Reading passage:
= = = = = = =

Now, I will use the cuisine prediction dataset -- https://www.kaggle.com/kaggle/recipe-ingredients-dataset -- to pair our foods from the wine pairings with ingredients they appear most often with in the cuisine prediction.

In [45]:
def get_cuisine_prediction_data(path):
    with open(path, 'r') as infile:
        json_data = json.load(infile)
    return json_data

In [46]:
def get_recipes_list():
    cuisine_path = './data/train.json'
    cusinie_prediction_data = get_cuisine_prediction_data(cuisine_path)

    recipes_list = []

    for dict_ in cusinie_prediction_data:
        recipes_list.append(dict_['ingredients'])
        
    return recipes_list
    
# Check that function works
# pprint(get_recipes_list()[0])

In [47]:
def rec_dd():
    # Create recrusive defaultdict
    return defaultdict(rec_dd)

wines = rec_dd()

In [48]:
def create_food_prediction_data():
    # Sets wines to recursive defaultdict
    wines = rec_dd()
    
    # Load json data containing pairings object
    path = './data/wine_ingredient-pairings.json'
    pairings = load_pairings_dict(path)
    
    # List of recipe lists
    recipes_list = get_recipes_list()

    # Keys of pairings are wine types
    # Value of pairings is a dictionary where keys are food categories, values are list of foods
    for wine, food_cat_dict in pairings.items():
        food_cats = {}
        # keys are food categories
        # values are list of foods
        for food_cat, ingrds in food_cat_dict.items():
            # Loop over each food in the category
            for ingrd in ingrds:
                ingrd_list = []
                # Loop over recipes
                for recipe in recipes_list:
                    # Loop over each food in the recipe
                    for item in recipe:
                        # Check to see if ingrd from initial pairing dict is found in any item in each recipe
                        # Not an exact match, so things like "feta" will match with "feta cheese"
                        if ingrd in item and len(recipe) != 1:
                            # Returns list of items in the recipe that don't contain this ingrd
                            paired_list = (item_ for item_ in recipe if ingrd not in item_)
                            # create list of all recipes that have ingrd in their list
                            ingrd_list.extend(paired_list)

= = = = = = =

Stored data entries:
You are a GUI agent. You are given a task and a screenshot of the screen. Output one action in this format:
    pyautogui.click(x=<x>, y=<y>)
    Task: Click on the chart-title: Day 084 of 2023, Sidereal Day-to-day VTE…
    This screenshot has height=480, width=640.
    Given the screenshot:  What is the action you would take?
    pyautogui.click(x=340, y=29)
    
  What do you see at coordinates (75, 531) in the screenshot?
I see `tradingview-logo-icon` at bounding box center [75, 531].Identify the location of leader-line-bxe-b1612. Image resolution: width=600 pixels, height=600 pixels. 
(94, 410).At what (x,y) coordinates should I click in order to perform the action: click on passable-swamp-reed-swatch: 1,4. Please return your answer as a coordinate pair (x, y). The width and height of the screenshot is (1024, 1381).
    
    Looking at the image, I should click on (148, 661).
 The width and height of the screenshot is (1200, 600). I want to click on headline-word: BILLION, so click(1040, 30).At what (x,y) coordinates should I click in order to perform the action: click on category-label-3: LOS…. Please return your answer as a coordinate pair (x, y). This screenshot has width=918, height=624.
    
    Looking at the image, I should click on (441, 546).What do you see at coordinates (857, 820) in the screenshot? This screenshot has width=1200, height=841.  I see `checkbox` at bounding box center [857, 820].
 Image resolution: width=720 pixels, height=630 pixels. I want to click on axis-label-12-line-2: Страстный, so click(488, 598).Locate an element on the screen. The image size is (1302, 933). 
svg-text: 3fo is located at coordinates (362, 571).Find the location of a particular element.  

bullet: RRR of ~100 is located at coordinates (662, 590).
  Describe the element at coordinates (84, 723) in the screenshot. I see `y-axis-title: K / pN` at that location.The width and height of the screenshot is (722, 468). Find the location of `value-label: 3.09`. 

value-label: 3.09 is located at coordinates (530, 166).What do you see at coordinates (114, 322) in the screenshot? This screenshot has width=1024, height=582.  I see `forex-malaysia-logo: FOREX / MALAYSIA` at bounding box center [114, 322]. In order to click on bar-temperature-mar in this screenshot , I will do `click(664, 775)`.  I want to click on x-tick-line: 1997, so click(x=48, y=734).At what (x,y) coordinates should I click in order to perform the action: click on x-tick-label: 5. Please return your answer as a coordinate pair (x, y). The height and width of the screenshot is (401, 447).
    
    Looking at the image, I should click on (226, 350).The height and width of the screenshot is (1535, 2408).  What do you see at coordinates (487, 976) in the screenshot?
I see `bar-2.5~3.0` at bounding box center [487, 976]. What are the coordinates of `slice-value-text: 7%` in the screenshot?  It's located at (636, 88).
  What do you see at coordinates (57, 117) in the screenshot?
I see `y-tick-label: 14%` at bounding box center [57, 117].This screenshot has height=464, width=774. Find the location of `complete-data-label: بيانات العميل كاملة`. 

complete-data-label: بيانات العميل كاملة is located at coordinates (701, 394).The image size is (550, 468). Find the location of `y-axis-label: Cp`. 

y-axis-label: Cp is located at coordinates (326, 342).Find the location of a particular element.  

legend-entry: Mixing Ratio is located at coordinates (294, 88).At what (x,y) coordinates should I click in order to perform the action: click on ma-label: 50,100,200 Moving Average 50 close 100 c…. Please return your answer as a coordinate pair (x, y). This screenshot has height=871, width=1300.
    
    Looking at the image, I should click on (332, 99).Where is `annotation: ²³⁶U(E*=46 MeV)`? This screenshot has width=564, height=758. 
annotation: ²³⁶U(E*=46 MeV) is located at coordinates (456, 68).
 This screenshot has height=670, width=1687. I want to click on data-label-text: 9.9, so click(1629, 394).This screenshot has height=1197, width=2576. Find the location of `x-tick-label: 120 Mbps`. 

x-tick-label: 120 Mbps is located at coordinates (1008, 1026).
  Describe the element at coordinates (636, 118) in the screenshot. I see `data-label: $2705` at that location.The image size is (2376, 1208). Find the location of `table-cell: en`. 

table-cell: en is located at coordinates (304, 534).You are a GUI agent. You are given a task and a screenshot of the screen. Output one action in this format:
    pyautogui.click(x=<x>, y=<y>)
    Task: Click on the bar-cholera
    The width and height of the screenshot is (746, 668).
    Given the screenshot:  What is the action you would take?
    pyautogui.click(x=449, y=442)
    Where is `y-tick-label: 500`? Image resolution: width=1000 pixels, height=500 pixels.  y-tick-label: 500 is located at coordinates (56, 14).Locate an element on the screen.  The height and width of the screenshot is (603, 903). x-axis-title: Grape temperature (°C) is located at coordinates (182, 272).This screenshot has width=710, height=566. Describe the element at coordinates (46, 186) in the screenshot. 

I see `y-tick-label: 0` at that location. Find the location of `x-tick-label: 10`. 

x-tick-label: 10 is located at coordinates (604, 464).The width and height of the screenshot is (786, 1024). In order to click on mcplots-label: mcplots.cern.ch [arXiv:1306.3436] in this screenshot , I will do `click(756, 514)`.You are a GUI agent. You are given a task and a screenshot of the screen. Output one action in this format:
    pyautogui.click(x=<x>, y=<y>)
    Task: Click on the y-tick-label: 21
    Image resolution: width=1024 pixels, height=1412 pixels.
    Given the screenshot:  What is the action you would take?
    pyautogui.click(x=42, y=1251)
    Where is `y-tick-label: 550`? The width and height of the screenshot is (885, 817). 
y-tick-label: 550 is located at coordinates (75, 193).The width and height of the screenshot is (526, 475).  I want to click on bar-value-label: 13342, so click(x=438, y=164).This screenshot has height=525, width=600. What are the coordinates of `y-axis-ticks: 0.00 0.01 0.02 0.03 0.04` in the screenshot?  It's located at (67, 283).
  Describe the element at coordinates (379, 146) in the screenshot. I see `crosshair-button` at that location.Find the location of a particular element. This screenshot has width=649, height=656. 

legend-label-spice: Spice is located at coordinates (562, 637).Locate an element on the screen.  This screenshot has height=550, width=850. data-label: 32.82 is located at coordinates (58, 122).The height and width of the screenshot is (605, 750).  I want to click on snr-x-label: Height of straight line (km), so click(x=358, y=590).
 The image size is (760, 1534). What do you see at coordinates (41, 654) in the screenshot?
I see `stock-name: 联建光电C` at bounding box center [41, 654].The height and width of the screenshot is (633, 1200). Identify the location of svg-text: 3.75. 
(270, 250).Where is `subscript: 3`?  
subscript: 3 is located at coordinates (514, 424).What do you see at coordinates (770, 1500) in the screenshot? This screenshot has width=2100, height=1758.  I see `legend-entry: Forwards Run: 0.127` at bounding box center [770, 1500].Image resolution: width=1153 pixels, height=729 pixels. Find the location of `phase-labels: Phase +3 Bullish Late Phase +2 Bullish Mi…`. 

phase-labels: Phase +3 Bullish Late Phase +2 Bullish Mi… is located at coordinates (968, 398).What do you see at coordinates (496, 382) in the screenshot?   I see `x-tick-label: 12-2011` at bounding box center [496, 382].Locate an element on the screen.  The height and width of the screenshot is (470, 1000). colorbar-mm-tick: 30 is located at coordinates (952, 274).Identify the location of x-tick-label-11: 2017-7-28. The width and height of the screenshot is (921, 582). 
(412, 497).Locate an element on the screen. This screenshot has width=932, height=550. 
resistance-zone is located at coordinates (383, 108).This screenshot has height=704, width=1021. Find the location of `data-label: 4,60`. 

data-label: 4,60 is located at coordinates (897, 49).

= = = = = = =

Things to do:
a: According to the recipe pairing code, why does an ingredient like "feta" count as found in an item such as "feta cheese"?
b: In the recipe pairing code, which file path does `get_recipes_list` read its recipe data from?
c: Can you sum up the recipe pairing code in two sentences?

Results in order:
a: The check `ingrd in item` is not an exact match. It looks for the ingredient anywhere within each recipe item, so "feta" matches "feta cheese".

b: ./data/train.json

c: The code uses the cuisine prediction dataset to pair the foods from the wine pairings with the ingredients they appear with most often. It defines functions that load the JSON recipe data, collect each recipe's ingredient list and create a recursive defaultdict, and then loops over every food in the wine-ingredient pairings to gather the other items from each recipe that contains it.